Talkbox Messenger
- Developer(s): Talkbox Limited
- Initial release: January 18, 2011
- Stable release: iPhone v1.94, Android (varies depend on devices), Windows Phone v1.2 and BlackBerry v1.1
- Operating system: iOS, Android, Windows Phone, BlackBerry
- Available in: multilingual
- Type: Instant Messaging Client
- Website: http://talkboxapp.com

= TalkBox Voice Messenger =

Instant messaging software

Talkbox Messenger (formerly named TalkBox and Talkbox Voice Messenger) is a smartphone application that enables users of iPhone, Android, Windows Phone and BlackBerry to easily communicate via push-to-talk instant voice messages as well as sharing geo-location, pictures and group chat with one another. Users’ voice is carefully curated and delivered by Talkbox voice bubbles of maximum 1 minute. Talkbox also integrated with different social networking elements which enables users to post voice post using Agent Twitter or Agent Facebook.

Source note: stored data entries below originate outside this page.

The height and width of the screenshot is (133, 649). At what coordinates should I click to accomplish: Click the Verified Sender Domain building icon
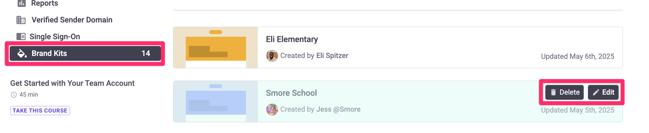[21, 20]
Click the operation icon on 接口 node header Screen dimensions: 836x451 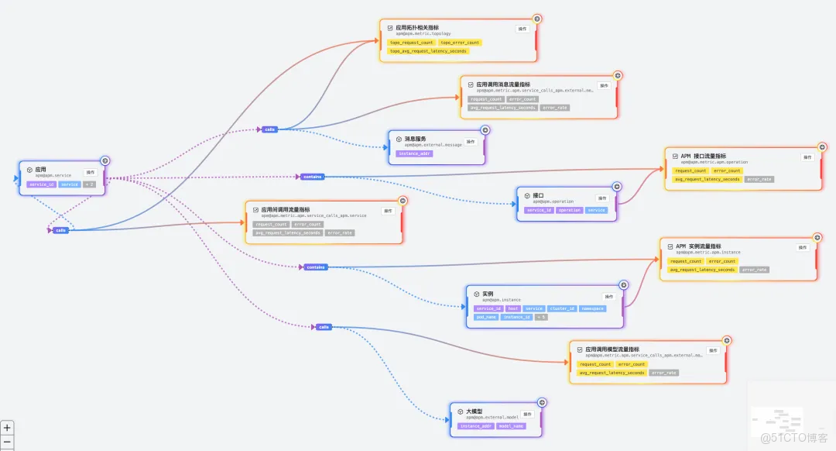527,196
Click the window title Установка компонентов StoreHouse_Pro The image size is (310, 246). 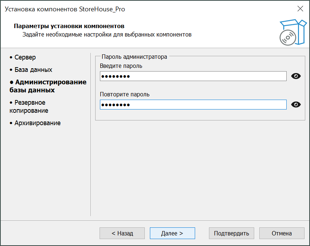click(x=65, y=9)
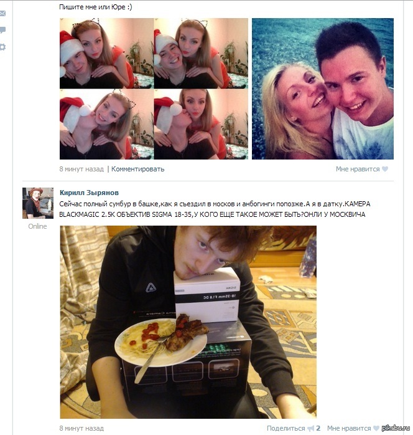Click the second post's 8 минут назад timestamp
Viewport: 413px width, 435px height.
(81, 428)
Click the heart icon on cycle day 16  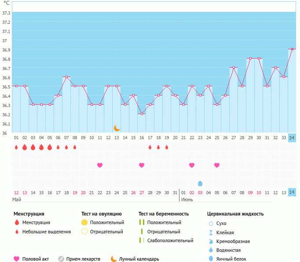coord(142,165)
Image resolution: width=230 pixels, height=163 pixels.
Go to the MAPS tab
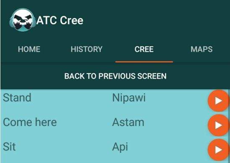pyautogui.click(x=202, y=49)
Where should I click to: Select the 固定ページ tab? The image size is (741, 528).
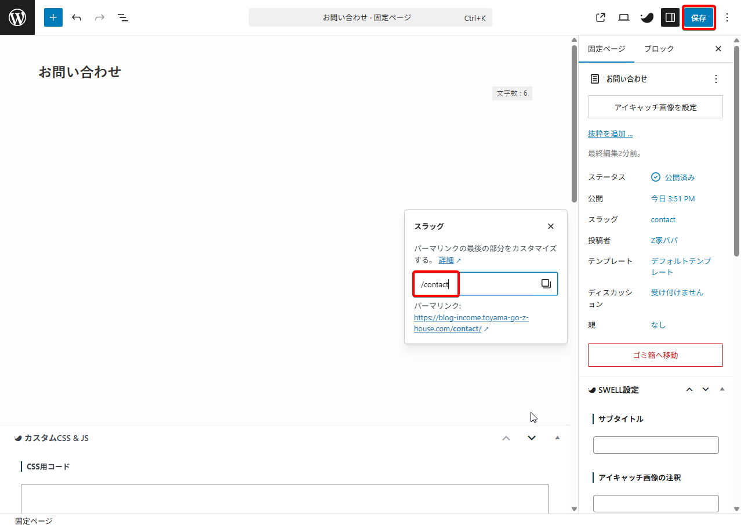click(606, 49)
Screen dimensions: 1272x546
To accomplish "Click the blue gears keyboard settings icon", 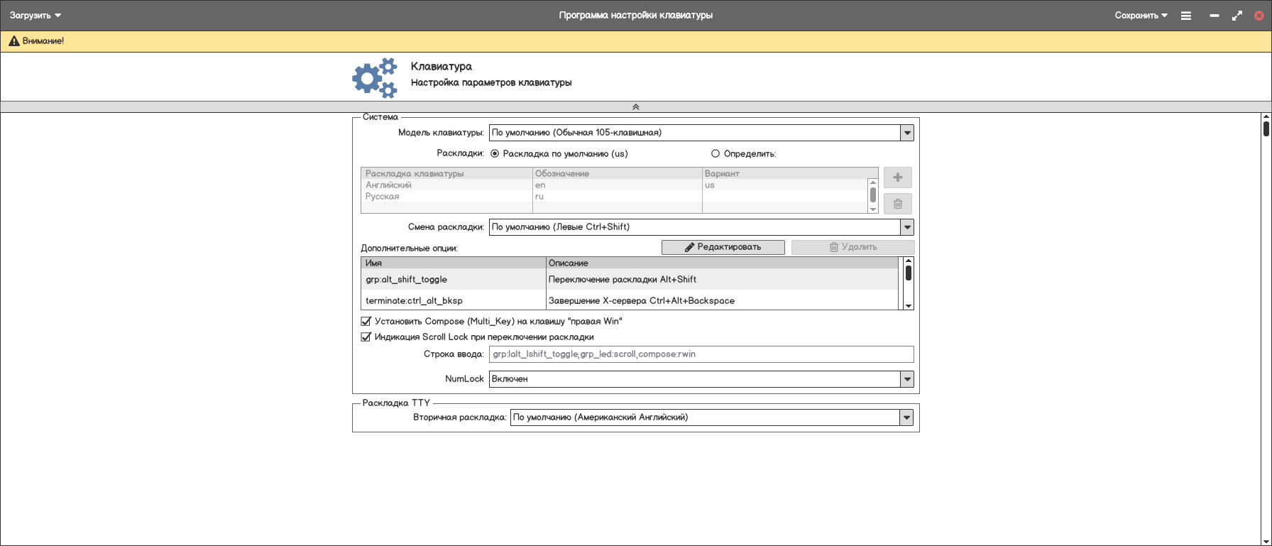I will tap(374, 77).
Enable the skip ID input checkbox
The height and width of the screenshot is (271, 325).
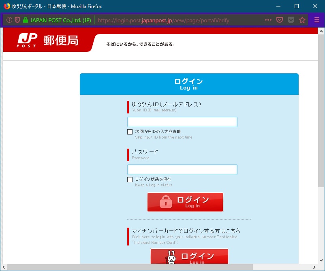click(x=130, y=132)
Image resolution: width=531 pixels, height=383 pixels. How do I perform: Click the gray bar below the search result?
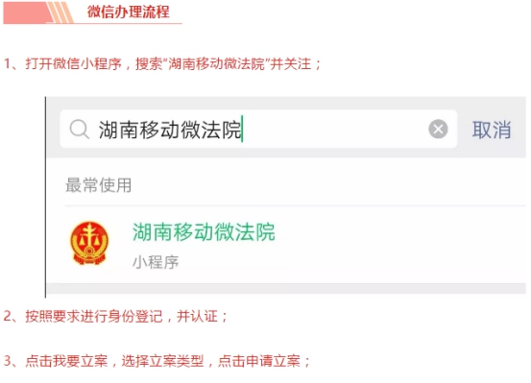(286, 289)
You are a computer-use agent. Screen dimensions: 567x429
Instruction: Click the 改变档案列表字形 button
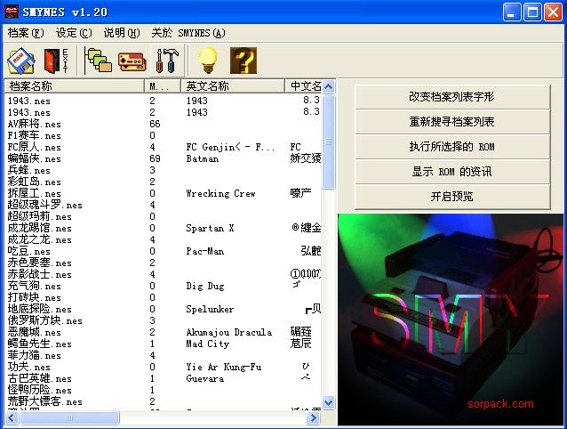tap(451, 96)
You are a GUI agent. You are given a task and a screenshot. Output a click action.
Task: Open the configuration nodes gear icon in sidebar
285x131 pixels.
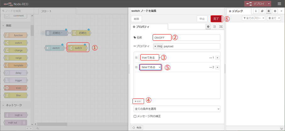tap(275, 11)
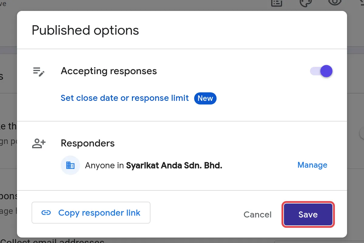Image resolution: width=364 pixels, height=243 pixels.
Task: Select Anyone in Syarikat Anda Sdn. Bhd. entry
Action: [x=154, y=166]
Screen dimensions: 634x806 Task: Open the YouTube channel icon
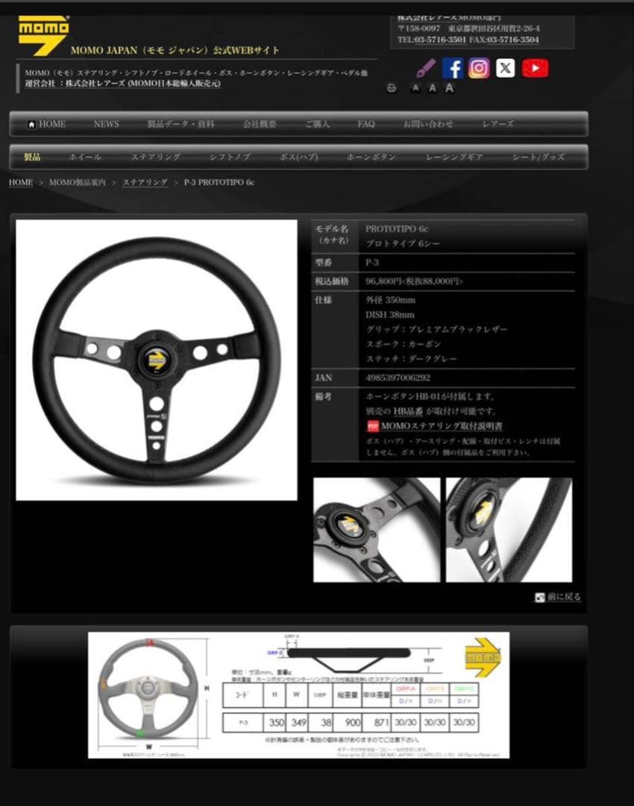coord(535,68)
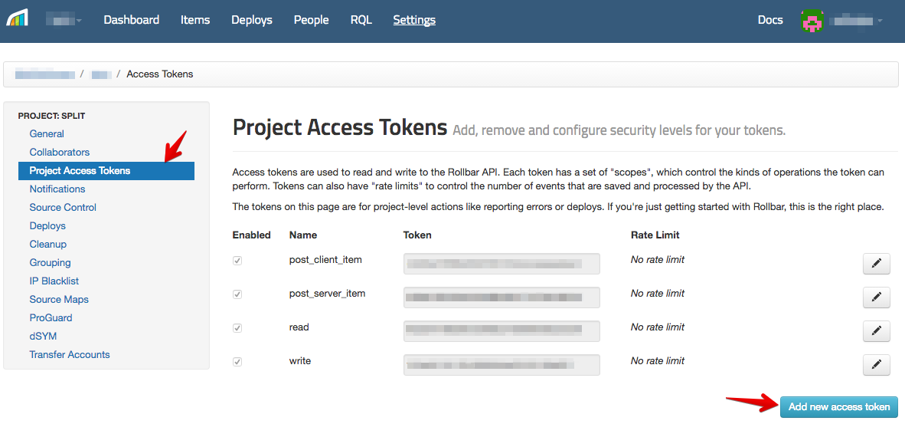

It can also be applied to different business scenario from talking to an oversea business acquaintance without having to schedule an appointment to brainstorming a new product ideas with the team using group chat.

Talkbox acquired one million users within one month of initial release.

On Feb 1,2019, the app was renamed as Talkbox Messenger, with release of version 3.0.